Urbane Neustartversuche
Die Firma Electreon mischt bei der Mehrzahl der Projekte induktiver Fahrspuren mit. Sie hat ein modulares System entwickelt und bietet Gesamtpakete an: Charging as a Service
(Bild: Electreon / Stadtwerke Balingen)
2020 spülte es induktive Fahrspurprojekte wieder in die Presseverteiler. Ein prominenter Hersteller hatte sich in der Mehrzahl davon durchgesetzt: der israelische Hersteller Electreon. Dessen Angebot umfasst stationäres Laden beim Parken und dynamisches Laden während der Fahrt und schnürt auf Wunsche auch gleich ein Komplettpaket eines induktiven Systems, bei dem nur noch monatliche Gebühren entrichtet werden. Alles vom Bau bis zur Abrechnung erledigt die Firma (Charging as a Service). Electreons Technik besteht aus fertigen, in Serie produzierbaren Modulen, um die Kosten zu senken. Die Spulen werden unter dem Asphalt verlegt, am Straßenrand stehen dann nur noch in regelmäßigen Abständen Verteilerkästen für die Stromversorgung. Electreon hat die Technik so gestaltet, dass sie möglichst einfach ausgerollt werden kann. Die Spulenmodule etwa sind fest vergossen und liegen aneinander. Bei der Verlegung kann parallel das Stromversorgungskabel vom selben LKW abgerollt werden.
Anzeige Verlegung der Spulenmodule unter dem Asphalt auf dem EnBW-Werksgelände.
Ein Empfangsmodul zieht bei Electreon 35 kW. Das reicht für einen PKW auf der Autobahn, wenn auch bei 130 km/h der Großteil der Leistung für die Aufrechterhaltung der Geschwindigkeit gegen den Windwiderstand draufgeht. Bei größeren Fahrzeugen wie LKW oder Busse kommen mehrere Empfängerspulen zum Einsatz, üblicherweise sind es drei Stück mit demzufolge 105 kW Bruttoleistung. Der baden-württembergische Energieversorger EnBW testete das System 2020 zunächst mit einem eigenen Bus, der vom Werksgelände zu den Linien des öffentlichen Nahverkehrs fährt. Ab 2023 kamen öffentliche Verkehrslinien in Balingen dazu, zuerst das Bus-Shuttle zur Gartenschau, Ende 2023 begann der Linienverkehr in der Stadt.
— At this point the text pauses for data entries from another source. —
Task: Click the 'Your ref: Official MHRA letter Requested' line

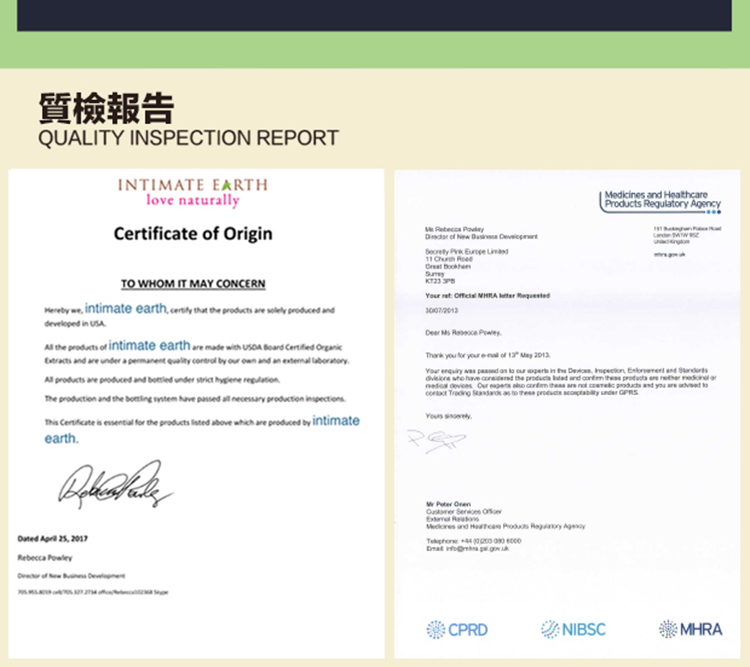Action: [x=487, y=296]
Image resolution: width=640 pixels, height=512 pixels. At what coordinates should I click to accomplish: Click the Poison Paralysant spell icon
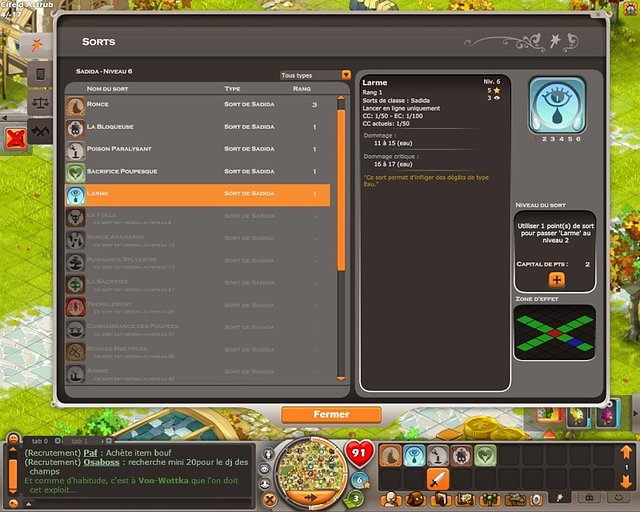tap(75, 149)
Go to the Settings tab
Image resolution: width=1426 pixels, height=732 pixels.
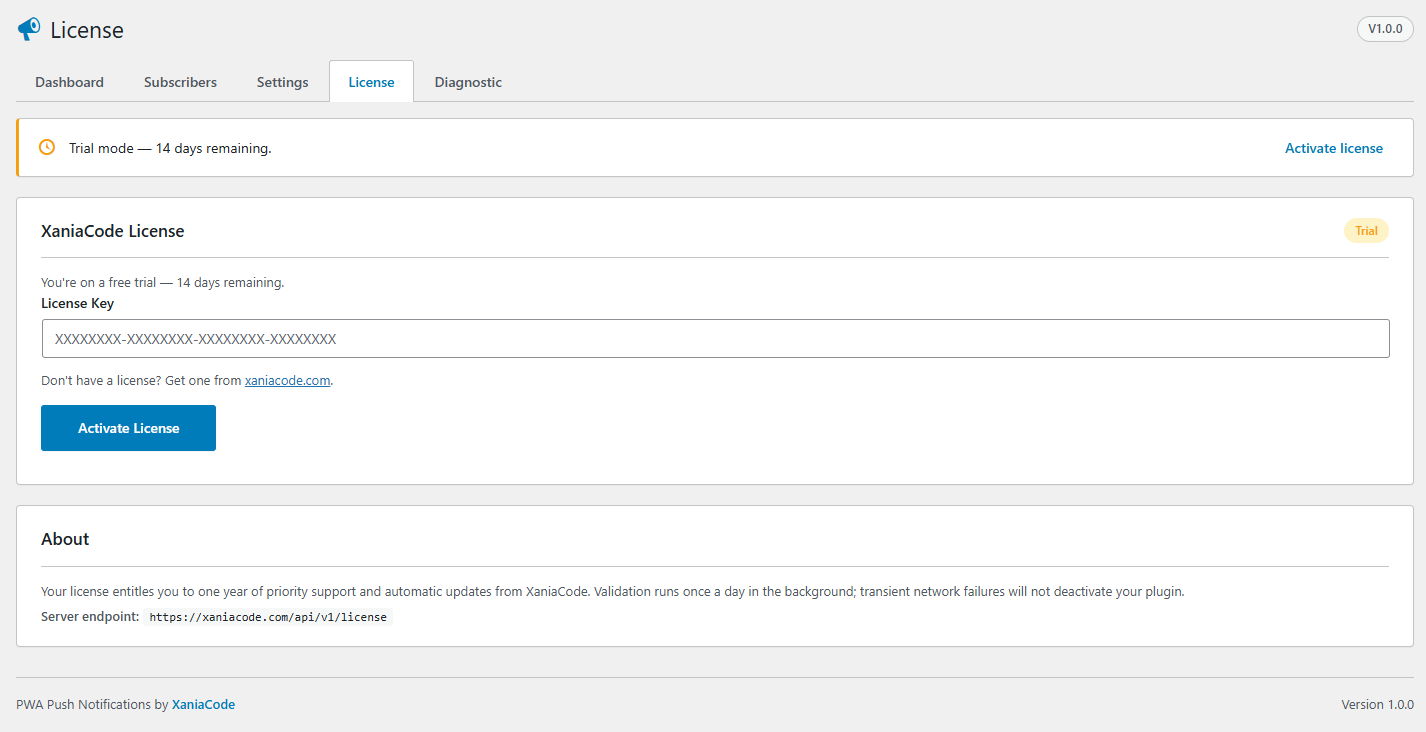[x=282, y=82]
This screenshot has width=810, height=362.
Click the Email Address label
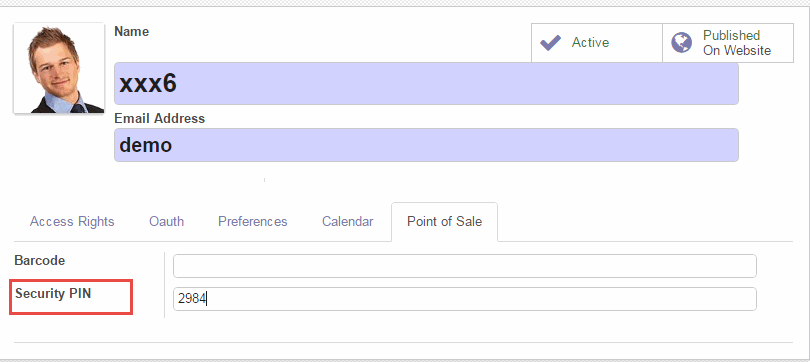point(160,119)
Allen diesen Fällen ist gemein, dass die Induktionsstrecke aus Kostengründen nur so lange gebaut wird, wie zum Betrieb der Linienstrecke nötig. Die drei induktiven Fahrbahnen in Balingen sind zwischen 100 und 500 m lang, dazu kommt eine Lademöglichkeit an der Haltestelle Stadthalle. Die Stadt Balingen erhofft sich vom Projekt ein “innovativeres Image”, eine “Aufwertung der innerstädtischen Freibereiche” und einen Beitrag zu den vorgegebenen Dekarbonisierungsmaßnahmen.
Zwei Buslinien in Balingen wurden/werden teilweise induktiv elektrifiziert. Die Ladespuren müssen dabei so lang sein, dass der Bus über den Tag kommt. Im Hintergrund einer der nötigen Verteilerkästen.
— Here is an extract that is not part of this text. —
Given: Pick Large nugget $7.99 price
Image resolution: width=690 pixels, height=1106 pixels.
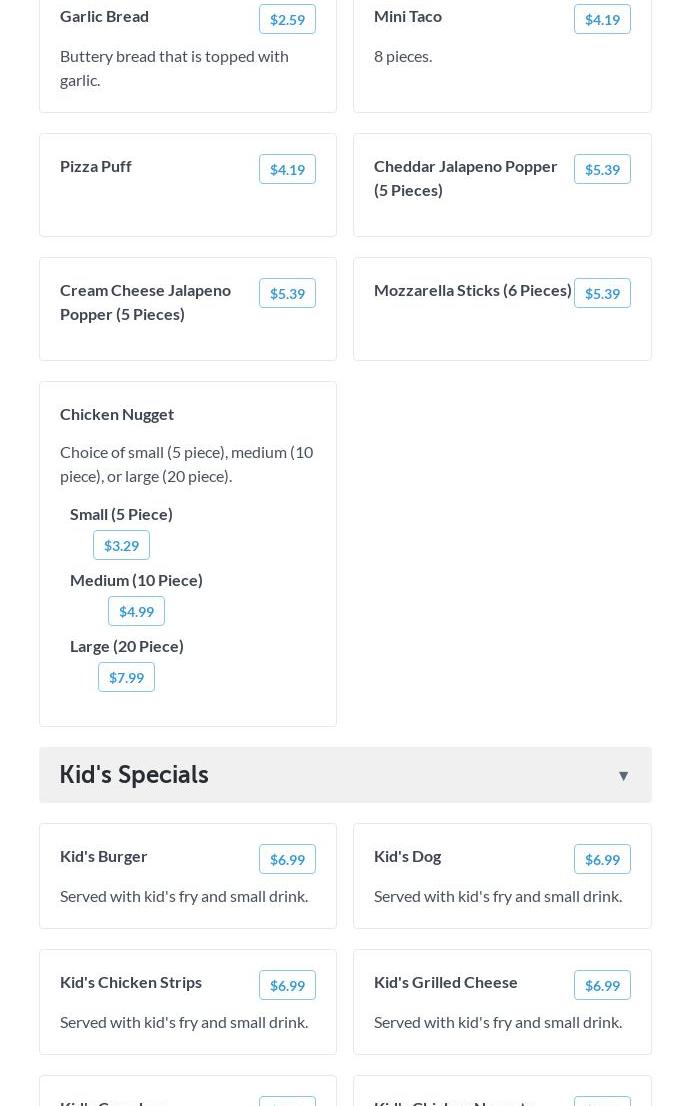Looking at the screenshot, I should (126, 677).
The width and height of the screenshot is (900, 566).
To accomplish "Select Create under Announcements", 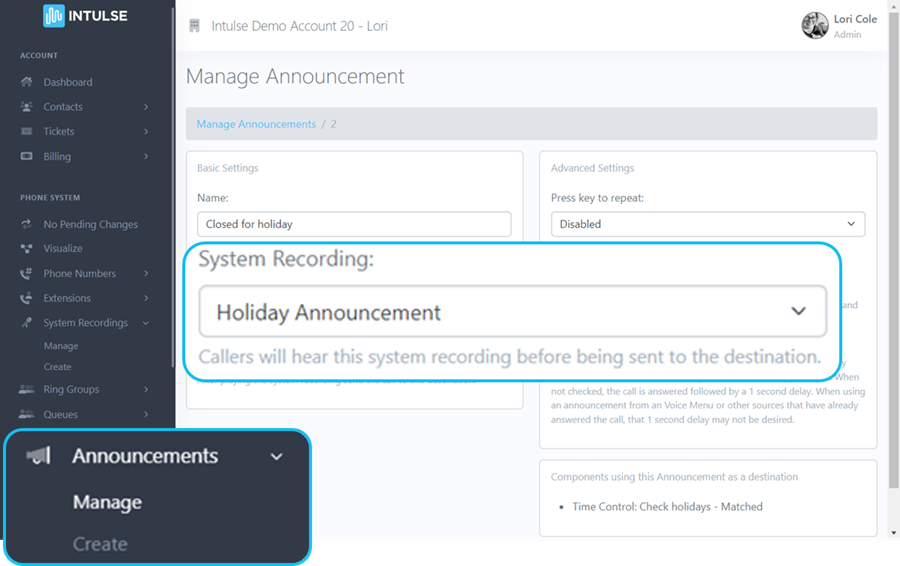I will pyautogui.click(x=100, y=544).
Das Unendlichauto kommt nicht
Wie so oft ist also die Technik nicht das Problem. Es wäre möglich, Fahrzeuge auf der Autobahn induktiv mit Strom zu versorgen, sodass ein E-Auto auf solchen Strecken beliebig weit fahren kann. Die Pausen wären dann wie bei einem großen Dieseltank eher menschlich bedingt. Es zählt aber wie immer nicht, was technisch möglich ist, sondern was wir bezahlen und was wir für diese Kosten erhalten. Der zusätzliche Komfort der Energieversorgung während der Fahrt dürfte jedem klar sein. Die Kosten dafür liegen jedoch vergleichsweise hoch. Es gibt ein Beispielprojekt in Detroit, bei dem Electreon-Spulen verlegt wurden. Die öffentliche Hand beteiligte sich mit 1,9 Millionen US-Dollar am Projekt. Die Strecke war eine Meile lang, also rund 1,6 km. Macht rund 1,2 Millionen Dollar oder 1,1 Millionen Euro pro Kilometer. Dazu kommt der nicht kommuniziert private Investitionsteil. Dazu kommen die Empfängereinheiten in Autos, die 750 bis 1000 Euro Mehrkosten pro Stück montiert ausmachen.
Der Streckenabschnitt 2 in Balingen im Bau aus der Vogelperspektive. Die Spuren sind nur so lange, wie sie zum Betrieb der Buslinie sein müssen. Trotzdem stellt sich die Kosten-Nutzen-Frage.
(Bild: EnBW / Stadtwerke Balingen)
Verantwortliche aus Politik und Wirtschaft signieren eine Electreon-Spule zum Start des Betriebs in Detroit, vor dem elektrischen Demo-Lieferwagen. Die öffentliche Hand schoss knapp 2 Millionen Dollar zu für eine Meile Induktion.
(Bild: Michigan Department of Transportation)
Fraunhofer erstellte schon 2009 eine Studie zum Thema, deren Prognose sich als korrekt erwiesen hat:
Zur Ladung von Elektrofahrzeugen ist aus wirtschaftlicher Sicht aufgrund deutlicher Mehrkosten gegenüber der konduktiven Ladung vorläufig keine flächendeckende Durchsetzung der induktiven Technik zu erwarten. Prinzipiell kann sich unter bestimmten Voraussetzungen aber eine regional gebundene Nischenanwendung ergeben.
Das kann man weitere 15 Jahre so stehen lassen.